# can anyone tell me the year of the gun



## Shorty_85 (Mar 1, 2012)

im looking for the year this smith and wesson 38........the barrel say 38 s. odd letteriing w. speacial ctg....the handle reads c 55776......smith and wesson trade mark is on the right side of the revolver.....thanks all for info ahead of time


----------



## TedDeBearFrmHell (Jul 1, 2011)

smith and wesson customer service will tell you, they are just a phone call away and free.


----------



## Shorty_85 (Mar 1, 2012)

lol you know i didnt even think about that i was looking for the year for my father inlaw


----------



## TedDeBearFrmHell (Jul 1, 2011)

Shorty_85 said:


> lol you know i didnt even think about that i was looking for the year for my father inlaw


if you are trying to find the age of your father in law, i suggest that you cut him in half and count the rings


----------



## Shorty_85 (Mar 1, 2012)

lol...funny stuff...but i meant i was looking for the age of the gun for my father in law


----------



## Steve M1911A1 (Feb 6, 2008)

OK, then cut the _gun_ in half and count its rings.

Failing that, phone S&W customer service.


----------



## bruce333 (Sep 1, 2006)

My Standard Catalog of S&W lists the following for the "C" serial number prefix.

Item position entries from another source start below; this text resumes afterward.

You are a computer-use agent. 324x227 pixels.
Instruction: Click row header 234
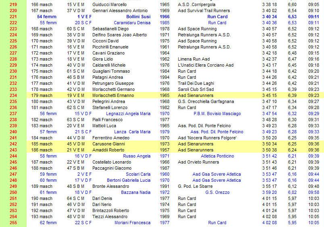point(13,95)
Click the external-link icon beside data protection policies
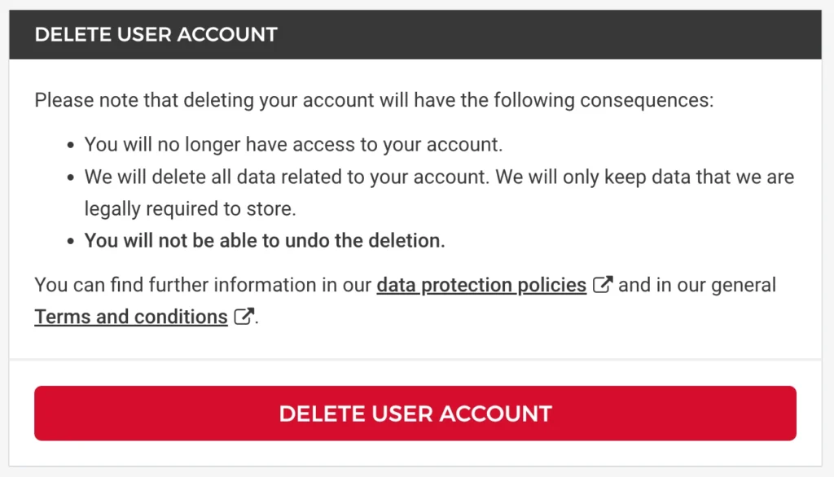The height and width of the screenshot is (477, 834). 603,284
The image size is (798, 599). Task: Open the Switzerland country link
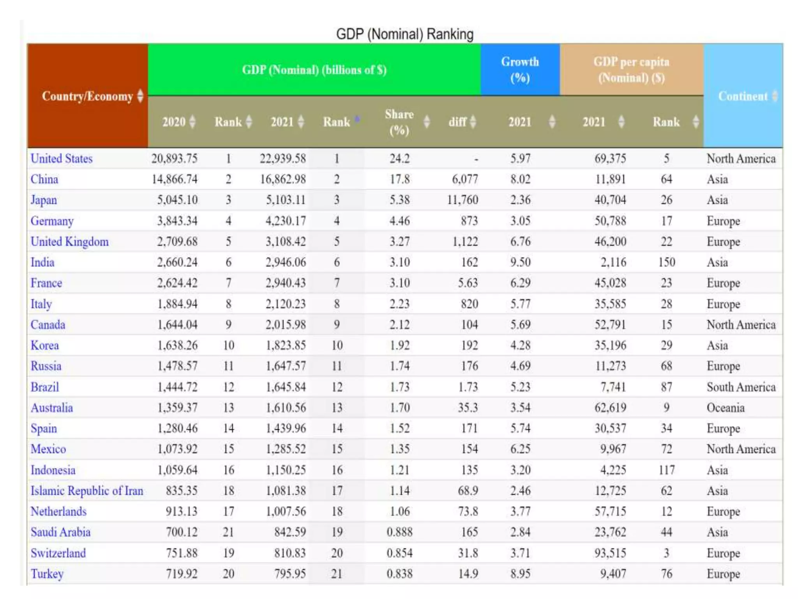[58, 553]
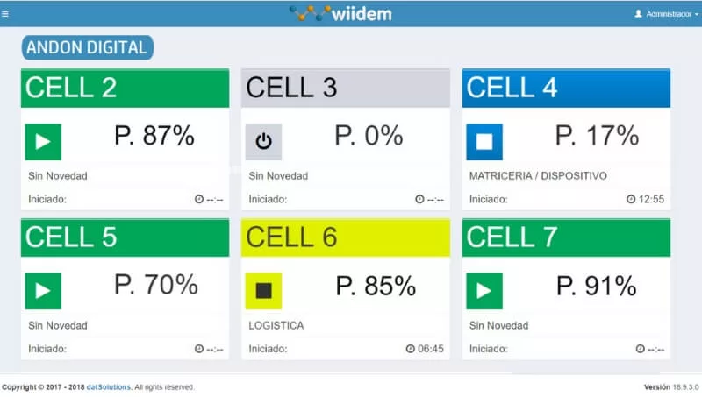Click the yellow stop icon in CELL 6
Viewport: 702px width, 397px height.
(263, 290)
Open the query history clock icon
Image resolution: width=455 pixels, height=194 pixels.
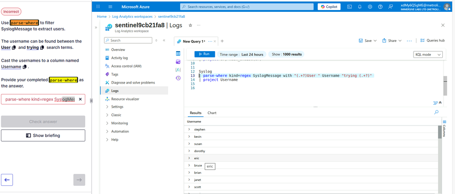pos(178,78)
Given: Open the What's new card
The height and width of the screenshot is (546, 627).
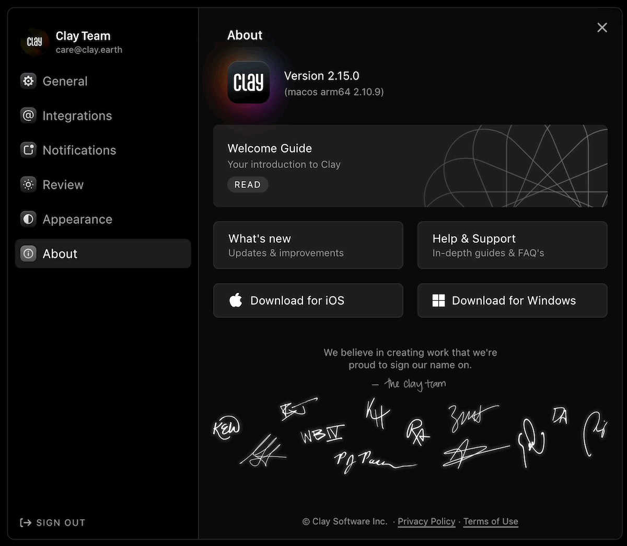Looking at the screenshot, I should tap(308, 245).
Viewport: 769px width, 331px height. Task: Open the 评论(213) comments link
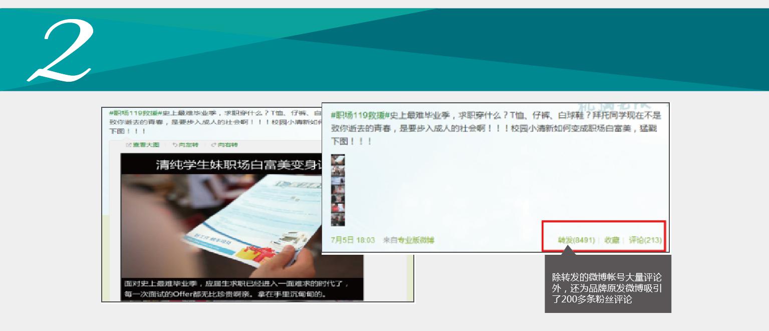click(x=645, y=240)
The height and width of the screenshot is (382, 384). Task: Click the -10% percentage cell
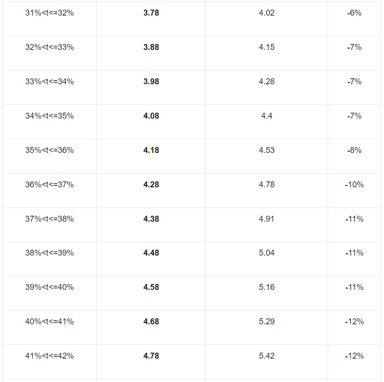(x=354, y=184)
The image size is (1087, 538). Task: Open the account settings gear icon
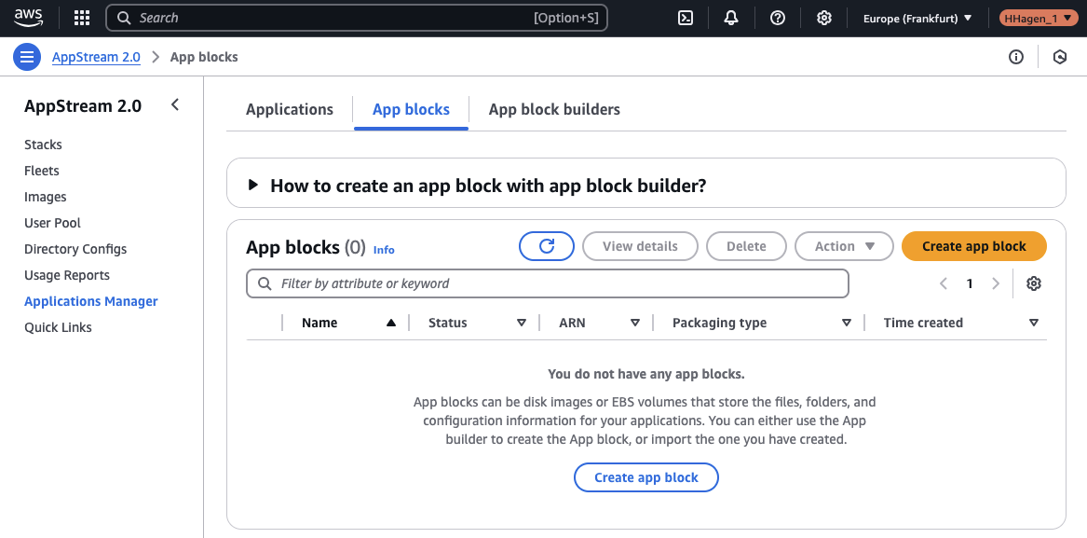click(x=824, y=17)
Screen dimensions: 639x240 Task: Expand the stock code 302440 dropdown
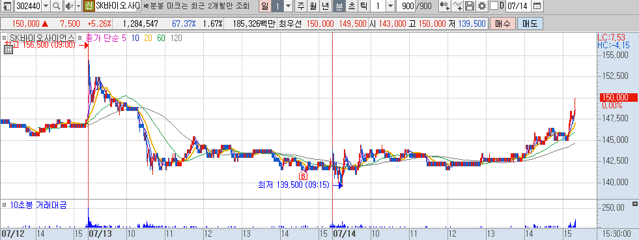(46, 6)
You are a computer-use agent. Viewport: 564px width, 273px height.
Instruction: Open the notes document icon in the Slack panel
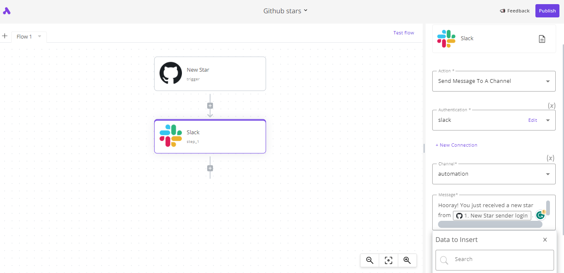pos(542,39)
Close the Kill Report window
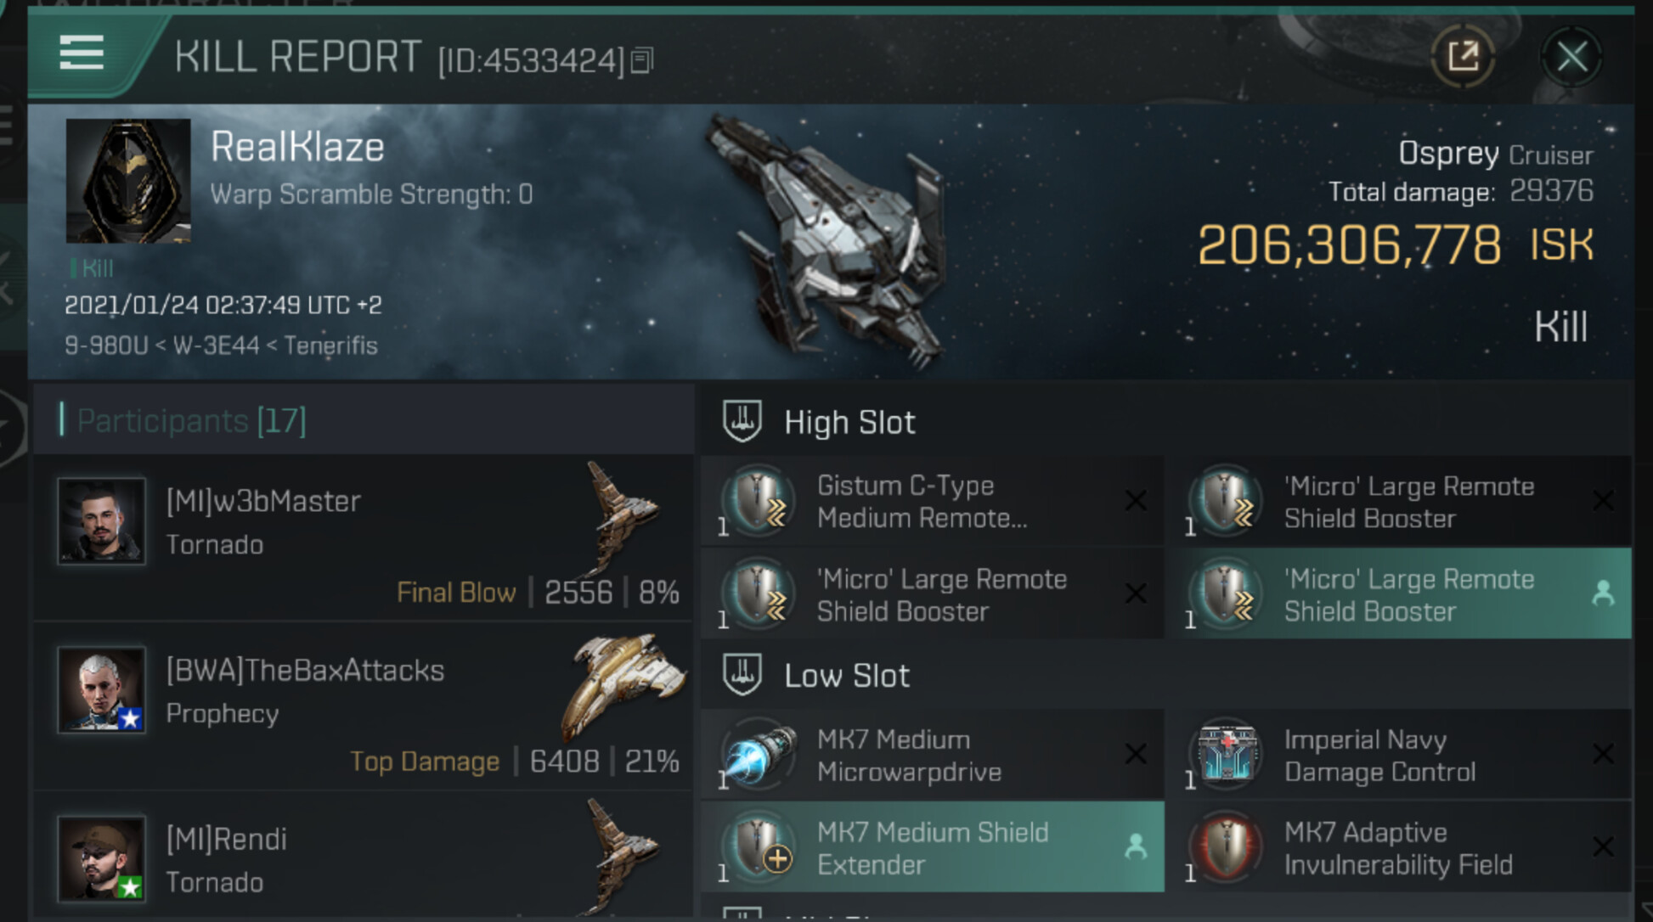Image resolution: width=1653 pixels, height=922 pixels. [x=1571, y=58]
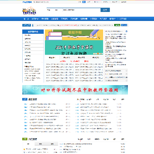This screenshot has width=154, height=154.
Task: Click the green 02 section number badge
Action: tap(25, 139)
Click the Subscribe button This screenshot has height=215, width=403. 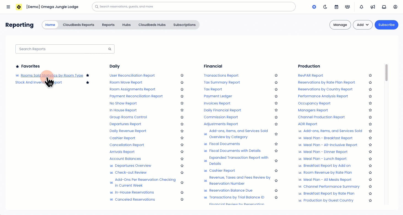pos(386,25)
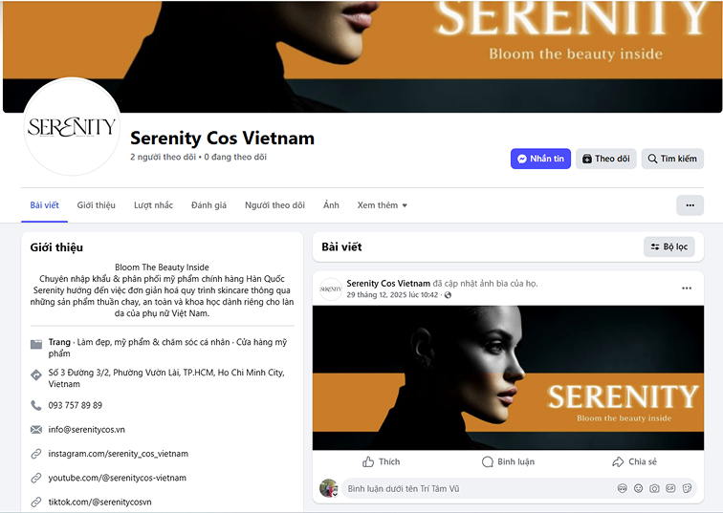
Task: Open post options three-dot icon
Action: pos(687,289)
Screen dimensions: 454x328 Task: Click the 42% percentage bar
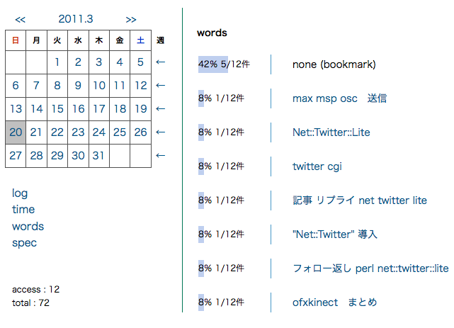pos(213,64)
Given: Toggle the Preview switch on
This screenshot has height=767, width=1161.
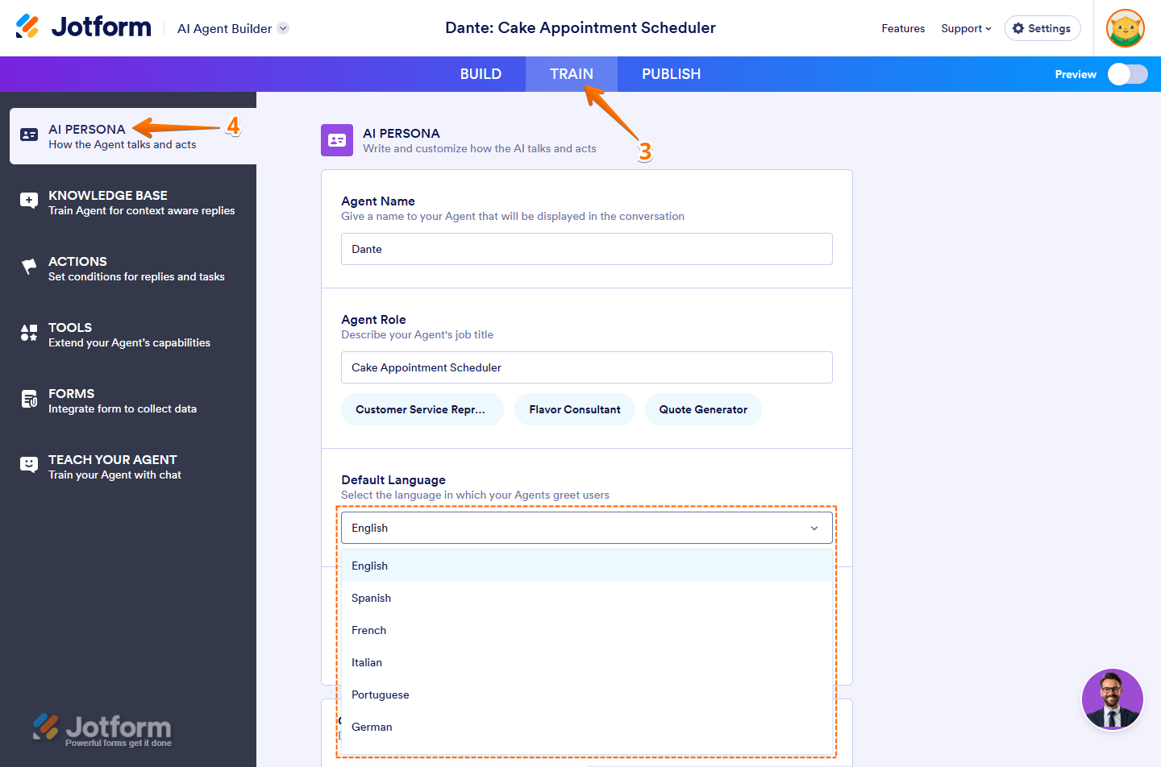Looking at the screenshot, I should [1127, 74].
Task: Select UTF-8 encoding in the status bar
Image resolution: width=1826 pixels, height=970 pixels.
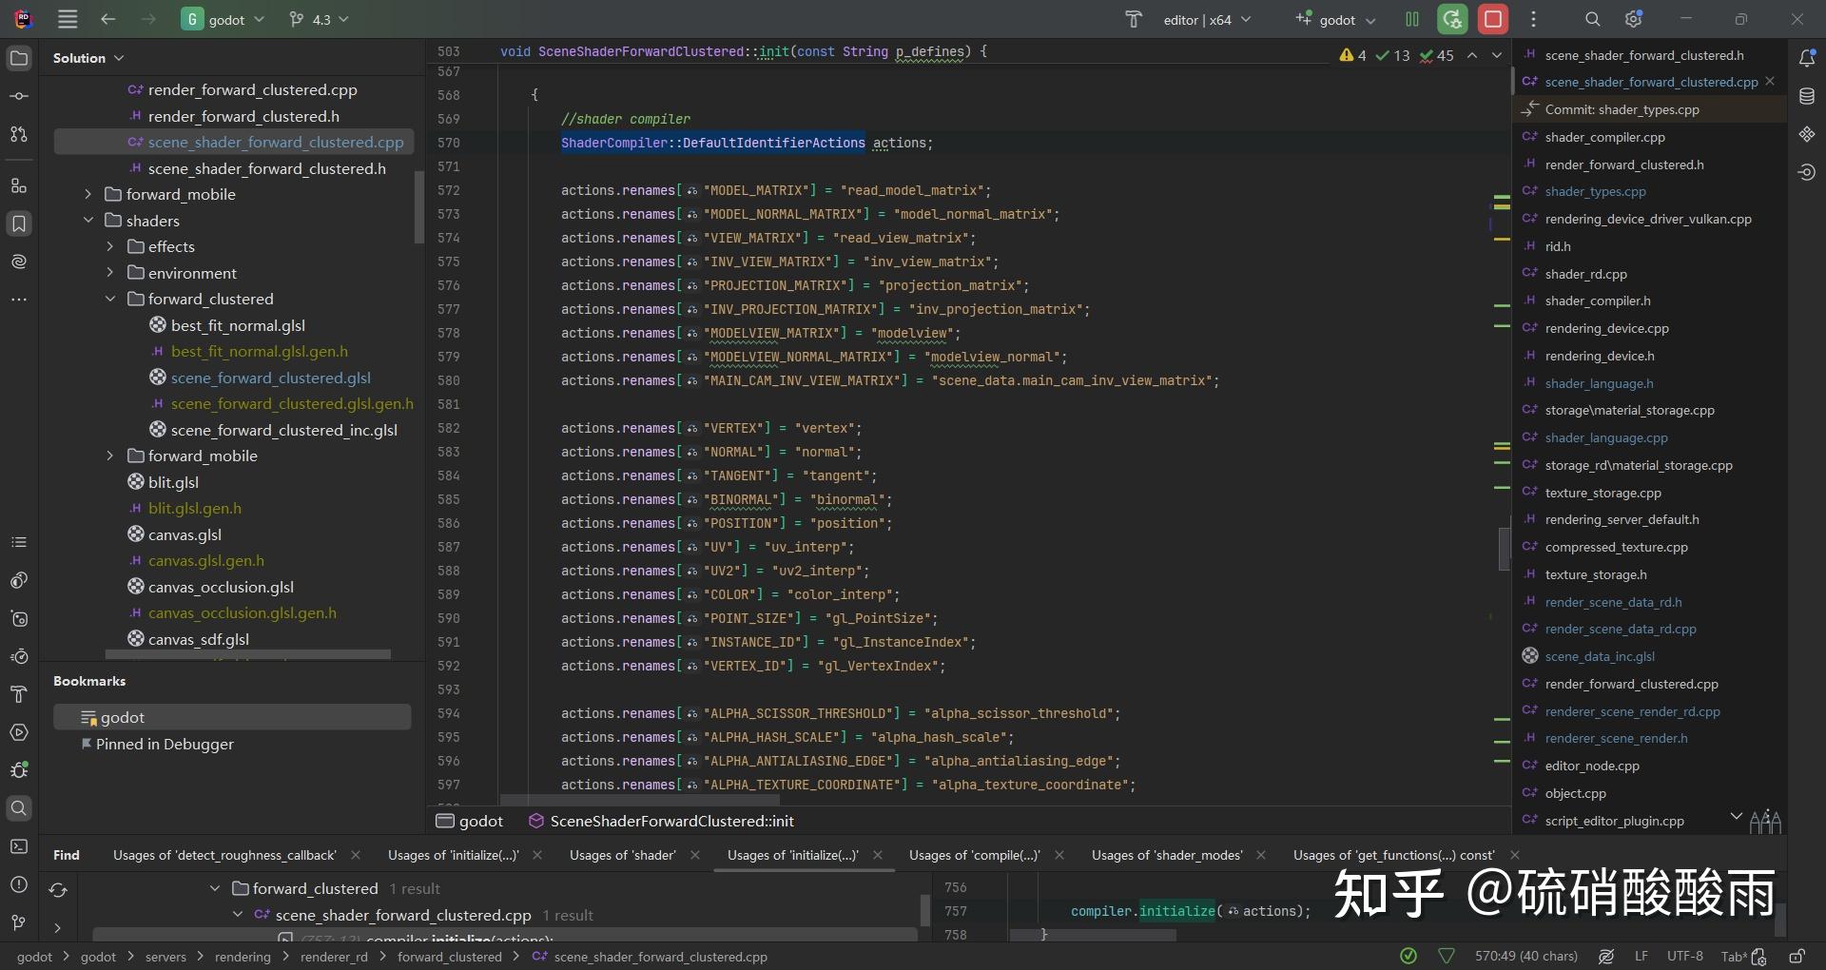Action: coord(1684,957)
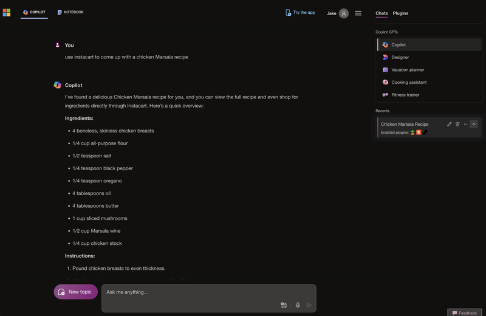Viewport: 486px width, 316px height.
Task: Rename chat with the pencil edit icon
Action: 450,124
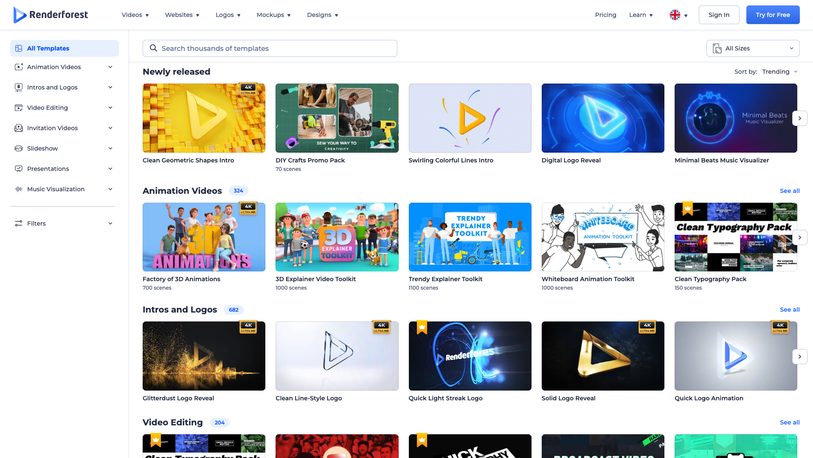Click the Filters sliders icon
The width and height of the screenshot is (813, 458).
click(x=19, y=223)
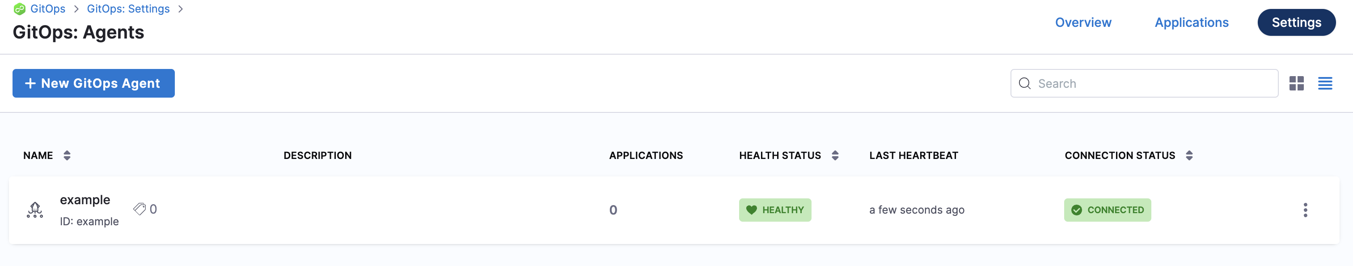Screen dimensions: 1353x266
Task: Open the example agent details
Action: (85, 200)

Models: 10, 11, 12, 45, Aircrewman and their pre-model variations: C1-C223998 1948-1951

Customer Service _may_ be able to narrow that down, but they may also tell you to send them $50 for the history letter.


----------



## Shorty_85 (Mar 1, 2012)

Thanks bruce for the info


----------



## TedDeBearFrmHell (Jul 1, 2011)

customer service does give the exact year..... i have used them many times BUT thats the only thing you get for free, no date, no original purchaser..... just the year


----------